According to Robert A. Mariano, chairman, president and CEO of the Milwaukee-based company, “We continued to experience an improvement in our sales cadence across our core markets, which helped us begin to generate a slight increase in a number of key metrics versus the prior year.
“While we still have important challenges to overcome in our core markets, we believe the investments we made in 2013 and continue to make are beginning to resonate with our customers.”
Net income for the quarter was $8.7 million, compared with a loss of $98.4 million a year earlier, and adjusted net income — excluding a $2.1-million after-tax charge related to the write-off of unamortized loan costs related to a $148 million term loan pre-payment loan and a $600,000 after-tax expense related to acquisition costs and term loan amendment fees — rose 32.6% to $11.4 million.

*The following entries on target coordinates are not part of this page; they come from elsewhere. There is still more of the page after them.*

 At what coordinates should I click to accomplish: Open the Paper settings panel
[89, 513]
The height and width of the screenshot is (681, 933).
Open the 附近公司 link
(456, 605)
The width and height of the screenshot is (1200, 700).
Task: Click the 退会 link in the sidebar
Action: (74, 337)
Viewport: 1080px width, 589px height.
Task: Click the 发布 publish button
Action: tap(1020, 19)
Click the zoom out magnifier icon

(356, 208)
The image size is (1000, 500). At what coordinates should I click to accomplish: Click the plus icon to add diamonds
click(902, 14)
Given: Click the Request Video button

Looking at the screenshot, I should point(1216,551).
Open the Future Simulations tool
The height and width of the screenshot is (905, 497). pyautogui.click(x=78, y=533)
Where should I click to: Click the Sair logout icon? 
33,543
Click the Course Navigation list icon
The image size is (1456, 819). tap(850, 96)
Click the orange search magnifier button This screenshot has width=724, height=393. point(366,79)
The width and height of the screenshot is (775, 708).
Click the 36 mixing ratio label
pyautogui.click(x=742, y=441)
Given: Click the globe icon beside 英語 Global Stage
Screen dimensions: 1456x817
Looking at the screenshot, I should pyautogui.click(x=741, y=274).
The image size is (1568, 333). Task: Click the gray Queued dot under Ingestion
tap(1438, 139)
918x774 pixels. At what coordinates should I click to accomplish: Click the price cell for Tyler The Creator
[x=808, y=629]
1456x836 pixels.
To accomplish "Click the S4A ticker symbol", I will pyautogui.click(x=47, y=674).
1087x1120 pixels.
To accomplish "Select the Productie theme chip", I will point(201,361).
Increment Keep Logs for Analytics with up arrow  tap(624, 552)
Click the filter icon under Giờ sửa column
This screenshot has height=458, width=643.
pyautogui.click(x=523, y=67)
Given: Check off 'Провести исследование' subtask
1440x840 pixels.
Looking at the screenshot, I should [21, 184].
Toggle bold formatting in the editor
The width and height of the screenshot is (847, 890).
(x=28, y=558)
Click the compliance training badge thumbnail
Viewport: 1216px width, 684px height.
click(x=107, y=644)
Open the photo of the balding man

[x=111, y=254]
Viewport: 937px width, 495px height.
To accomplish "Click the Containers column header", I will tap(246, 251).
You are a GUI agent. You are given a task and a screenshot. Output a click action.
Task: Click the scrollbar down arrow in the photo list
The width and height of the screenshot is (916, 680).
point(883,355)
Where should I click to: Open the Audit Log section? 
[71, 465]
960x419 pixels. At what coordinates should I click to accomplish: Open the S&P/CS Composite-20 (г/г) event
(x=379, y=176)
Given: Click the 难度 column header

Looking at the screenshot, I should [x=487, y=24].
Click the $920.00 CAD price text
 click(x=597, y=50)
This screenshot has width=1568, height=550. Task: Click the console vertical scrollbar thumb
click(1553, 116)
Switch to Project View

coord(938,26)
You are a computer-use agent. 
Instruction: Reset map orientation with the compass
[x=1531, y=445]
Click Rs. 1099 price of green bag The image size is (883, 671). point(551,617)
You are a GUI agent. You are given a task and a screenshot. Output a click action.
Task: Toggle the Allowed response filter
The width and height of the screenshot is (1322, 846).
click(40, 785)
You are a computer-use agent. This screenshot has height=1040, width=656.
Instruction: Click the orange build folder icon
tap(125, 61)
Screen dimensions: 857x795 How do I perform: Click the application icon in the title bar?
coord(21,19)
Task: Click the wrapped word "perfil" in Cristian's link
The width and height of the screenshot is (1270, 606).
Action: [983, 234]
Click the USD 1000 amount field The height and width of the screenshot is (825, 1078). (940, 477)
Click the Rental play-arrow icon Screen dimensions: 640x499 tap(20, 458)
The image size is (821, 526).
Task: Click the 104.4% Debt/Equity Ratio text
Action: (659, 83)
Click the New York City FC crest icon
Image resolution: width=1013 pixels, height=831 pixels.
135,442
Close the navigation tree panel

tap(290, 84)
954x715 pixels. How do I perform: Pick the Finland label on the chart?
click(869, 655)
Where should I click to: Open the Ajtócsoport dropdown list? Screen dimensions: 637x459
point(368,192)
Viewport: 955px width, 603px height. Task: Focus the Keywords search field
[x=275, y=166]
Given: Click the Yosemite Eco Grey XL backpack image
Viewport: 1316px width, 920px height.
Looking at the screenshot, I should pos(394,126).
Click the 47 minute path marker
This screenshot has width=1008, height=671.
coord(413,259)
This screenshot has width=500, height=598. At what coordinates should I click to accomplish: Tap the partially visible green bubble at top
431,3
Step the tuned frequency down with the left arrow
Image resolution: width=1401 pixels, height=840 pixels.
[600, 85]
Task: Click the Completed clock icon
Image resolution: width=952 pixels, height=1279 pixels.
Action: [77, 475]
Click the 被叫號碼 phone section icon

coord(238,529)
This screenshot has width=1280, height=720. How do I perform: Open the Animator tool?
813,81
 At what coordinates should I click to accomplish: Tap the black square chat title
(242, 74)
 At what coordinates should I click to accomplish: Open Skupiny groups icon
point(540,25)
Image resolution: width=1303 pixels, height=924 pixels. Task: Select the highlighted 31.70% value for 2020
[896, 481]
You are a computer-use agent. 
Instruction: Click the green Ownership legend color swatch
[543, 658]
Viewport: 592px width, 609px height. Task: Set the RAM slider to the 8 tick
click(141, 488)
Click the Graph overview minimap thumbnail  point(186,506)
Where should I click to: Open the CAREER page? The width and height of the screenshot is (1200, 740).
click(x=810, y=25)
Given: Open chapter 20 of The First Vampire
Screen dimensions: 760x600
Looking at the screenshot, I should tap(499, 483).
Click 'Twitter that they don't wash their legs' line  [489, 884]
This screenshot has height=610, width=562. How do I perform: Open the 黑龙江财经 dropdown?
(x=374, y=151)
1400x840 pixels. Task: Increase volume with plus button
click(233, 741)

Sales for the quarter rose 2% to $1 billion, while three store closures contributed to a 2.4% decline in same-store sales. The same-store results reflected a 4.2% decline in customer transactions and a 1.9% increase in average transaction size.
For the year net income was $34.5 million, compared with a loss of $69.2 million in the prior year, and adjusted net income fell 21.9% to $36.7 million.
Sales for the year rose 1.5% to $4 billion, while same-store sales fell 2.7%, reflecting a 4.7% decline in customer transactions and a 2.2% increase in average transaction size.